**REQUIRED TASK**:
Could you echo every line of the material from the one containing "The width and" through the end, inclusive, exactly as it appears, with the pictures left out?

□ □ □

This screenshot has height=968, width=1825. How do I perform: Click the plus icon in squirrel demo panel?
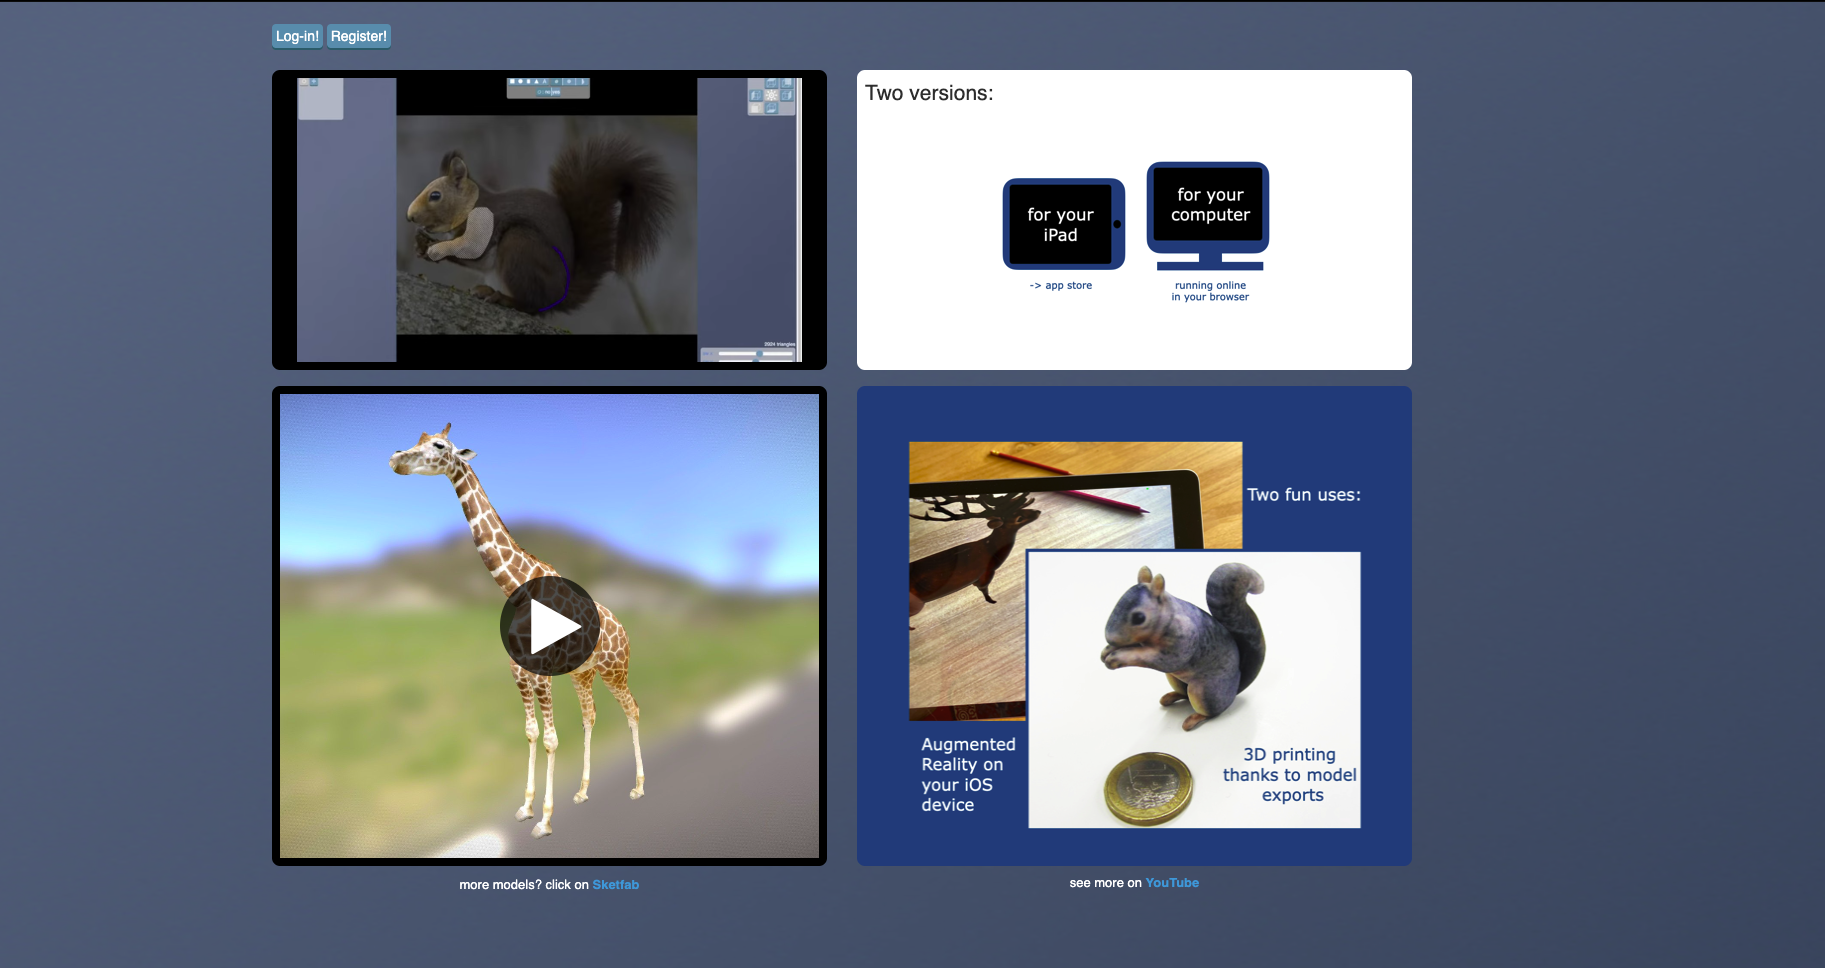point(313,82)
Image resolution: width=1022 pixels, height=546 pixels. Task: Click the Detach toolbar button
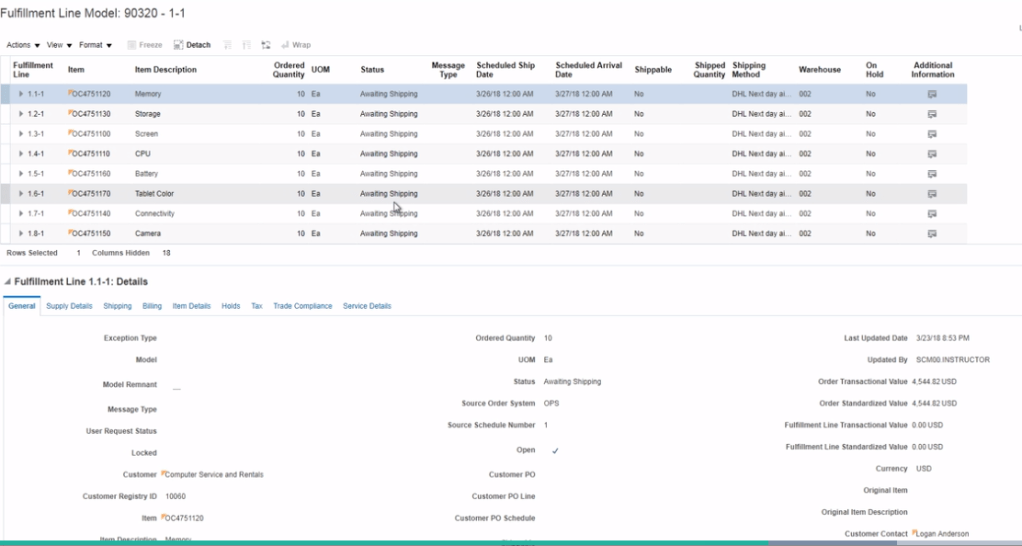click(192, 45)
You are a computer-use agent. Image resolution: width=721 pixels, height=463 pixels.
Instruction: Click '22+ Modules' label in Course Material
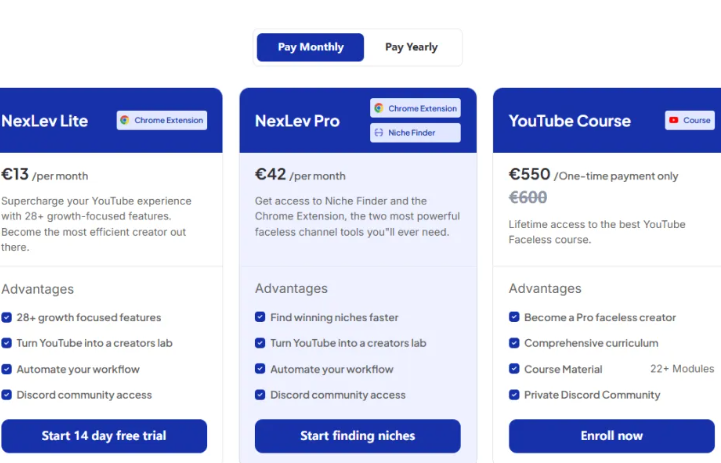(682, 369)

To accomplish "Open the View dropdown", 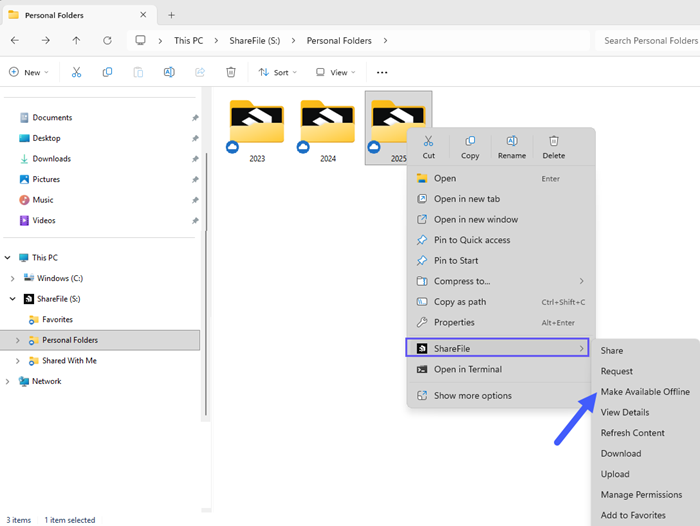I will coord(336,72).
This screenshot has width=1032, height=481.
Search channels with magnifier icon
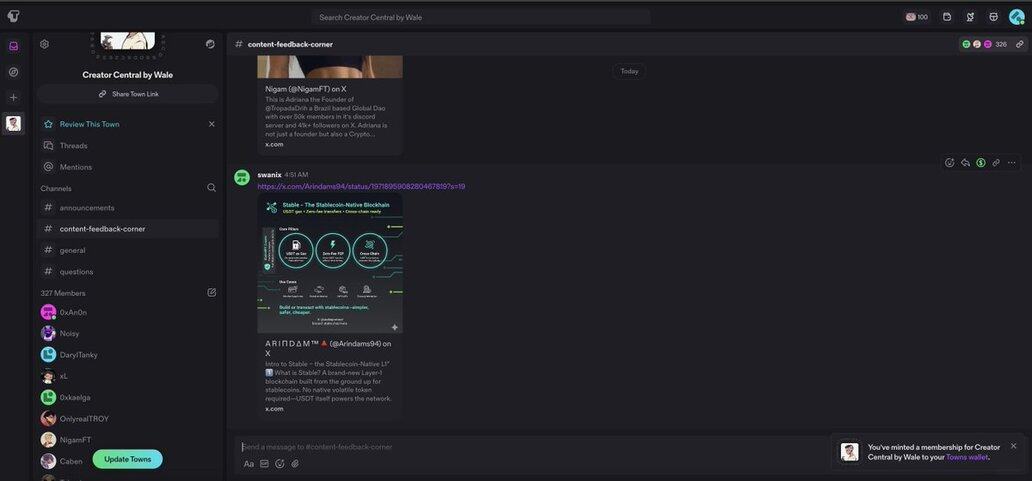click(211, 188)
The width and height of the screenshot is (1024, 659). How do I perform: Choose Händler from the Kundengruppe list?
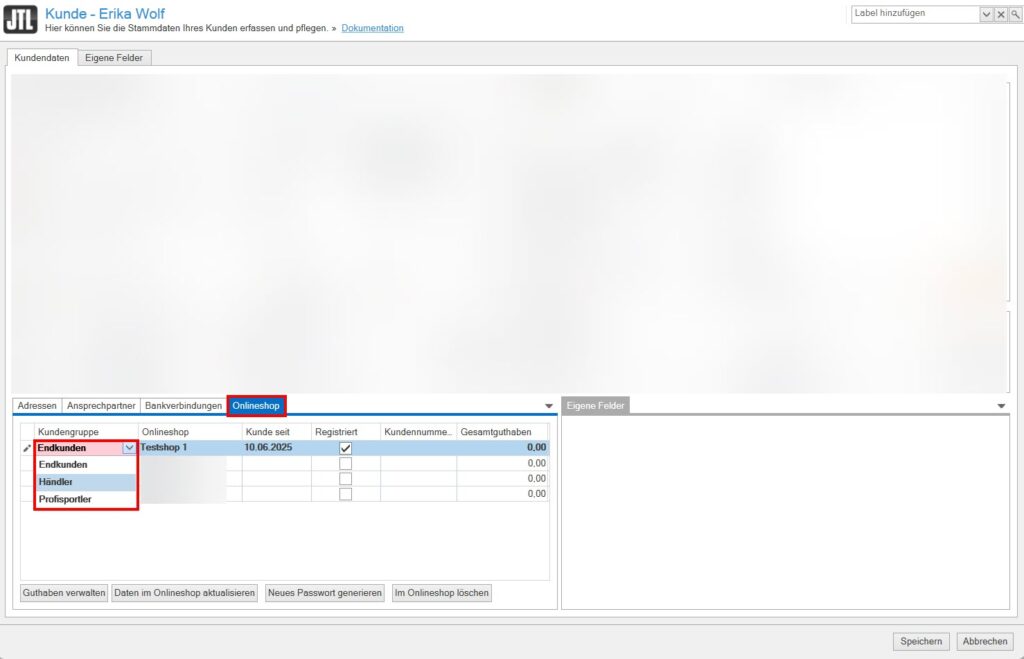pyautogui.click(x=56, y=482)
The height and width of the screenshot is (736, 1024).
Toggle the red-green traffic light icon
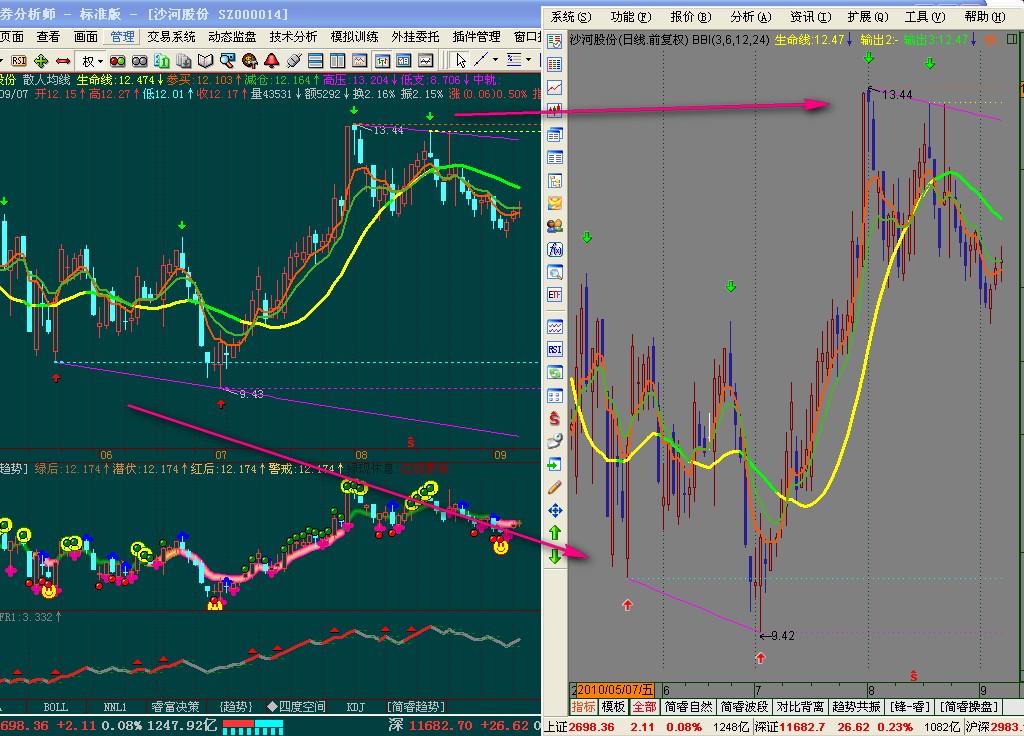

□ □ □

**REPLY TO THE EXERCISE**:
The width and height of the screenshot is (1024, 659). How do I perform: Choose Händler from the Kundengruppe list?
pyautogui.click(x=56, y=482)
The height and width of the screenshot is (736, 1024).
Toggle the red-green traffic light icon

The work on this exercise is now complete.